You need to understand the network that you have. There are a number (at least 2) of points where communication could stop and you need to resolve all of them before you can access the device from the outside.
From the description, you have a TAP device on your local machine where the server listens to. Normally, you will not be able to access this TAP interface from outside your Linux box, even from another virtual machine on the VMWare network. The solution would be to bridge the TAP to the Linux's ethernet interface (which should be eth0, unless you have the stupid RedHat scheme; use ifconfig to be sure)
So, first create a bridge:
ip link add br0 type bridge
Then add the devices to the bridge (I assume that it is tap0, just as I assumed it should be eth0):
ip link set tap0 master br0
ip link set dev eth0 down
ip addr flush dev eth0
ip link set dev eth0 up
ip link set eth0 master br0
And make sure the bridge is up:
ip link set dev br0 up
You should now be able to access the server on tap0 from a virtual machine on the same VMWare virtual network. You should test this by bringing-up a second virtual machine.
In your virtual linux box, you now have the following network:
+------+ +-------+
| tap0 | | eth0 |
+------+ +-------+
| | |
+-------------+ +--------
bridge 0 "outside world"
Next: how does this VMWare virtual network connect to the outside world? Is this network also bridged on your Mac? Or is it NATted? In that case you should provide some port forwarding rules. Not sure how that works in VMWare, because, like many, I'm on VirtualBox.

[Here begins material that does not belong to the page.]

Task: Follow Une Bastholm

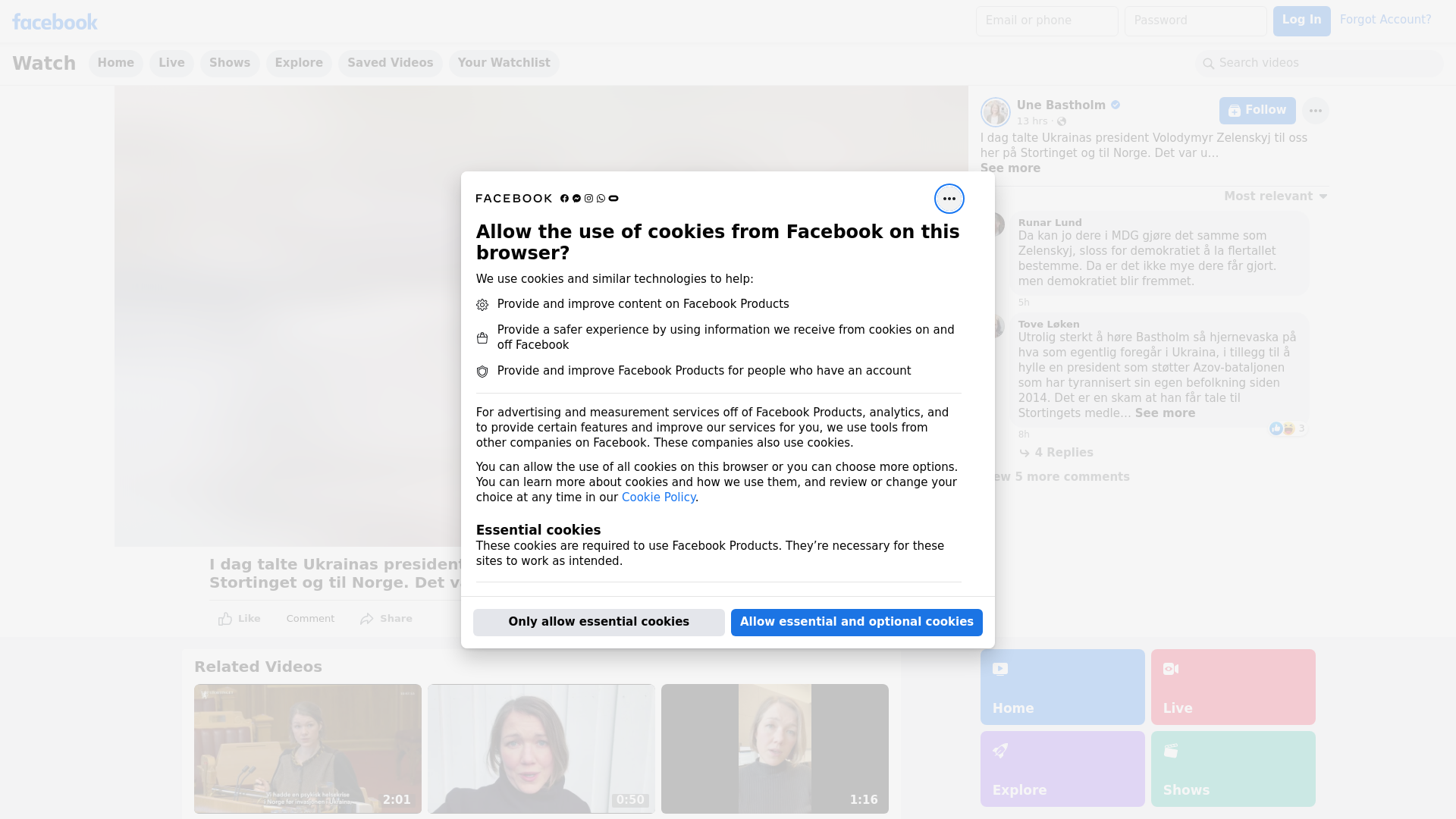Action: click(x=1257, y=111)
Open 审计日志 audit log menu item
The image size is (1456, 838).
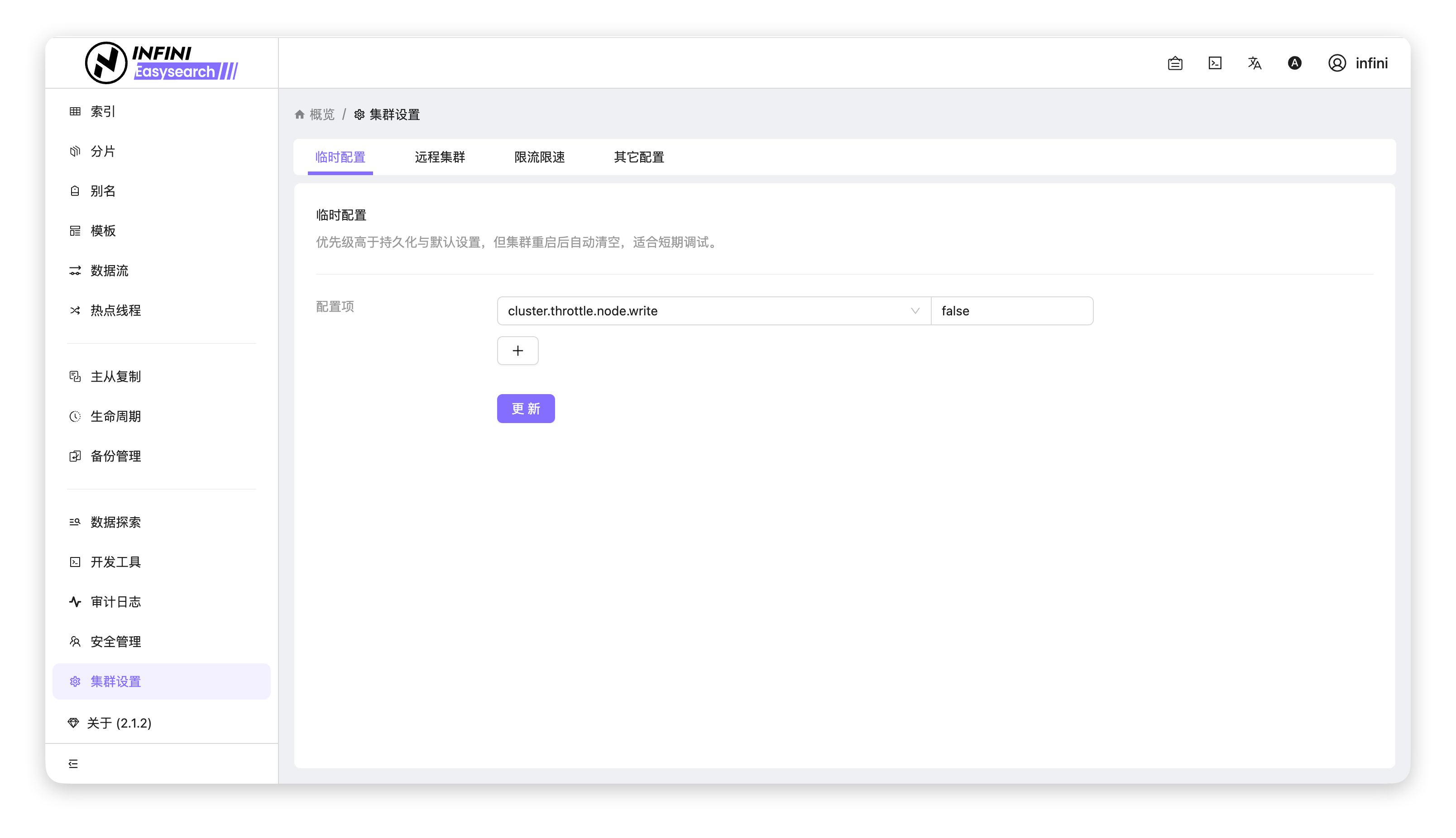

In VirtualBox, the "outside world" can be a number of things, the most important are:
Bridged Adapter: like you did with the tap-interface, the virtual interface is bridged to the outside interface of the host that runs VirtualBox. The virtual machine will have its own IP address on the outside.
NAT: the virtual interface is connected with the outside, but via NAT (Network Address Translation). This is the way that most SOHO DSL routers connect to the Internet. On the outside, there is a single IP address, and if you want to access the machine from the outside, you must set-up portforwarding (never done that; not sure it is feasible in VirtualBox)
Host-only: A separate network, that should only be available within the VirtualBox environment.
In VirtualBox, therefore, the bridged adapter is the best suited for you.
Assuming you bridge in VirtualBox, you will now have the following network:
+------+ +-----+ }
| tap0 | | eth0| }
+------+ +-----+ } in your Linux virtual machine
| br0 | | }
+------------+ | }
|
Your host (mac) |
-----------------+ |
| |
+-----------+ physical outside world
| mac's eth0|--------------
+-----------+
Other issues you should look at is your IP plan and subnets.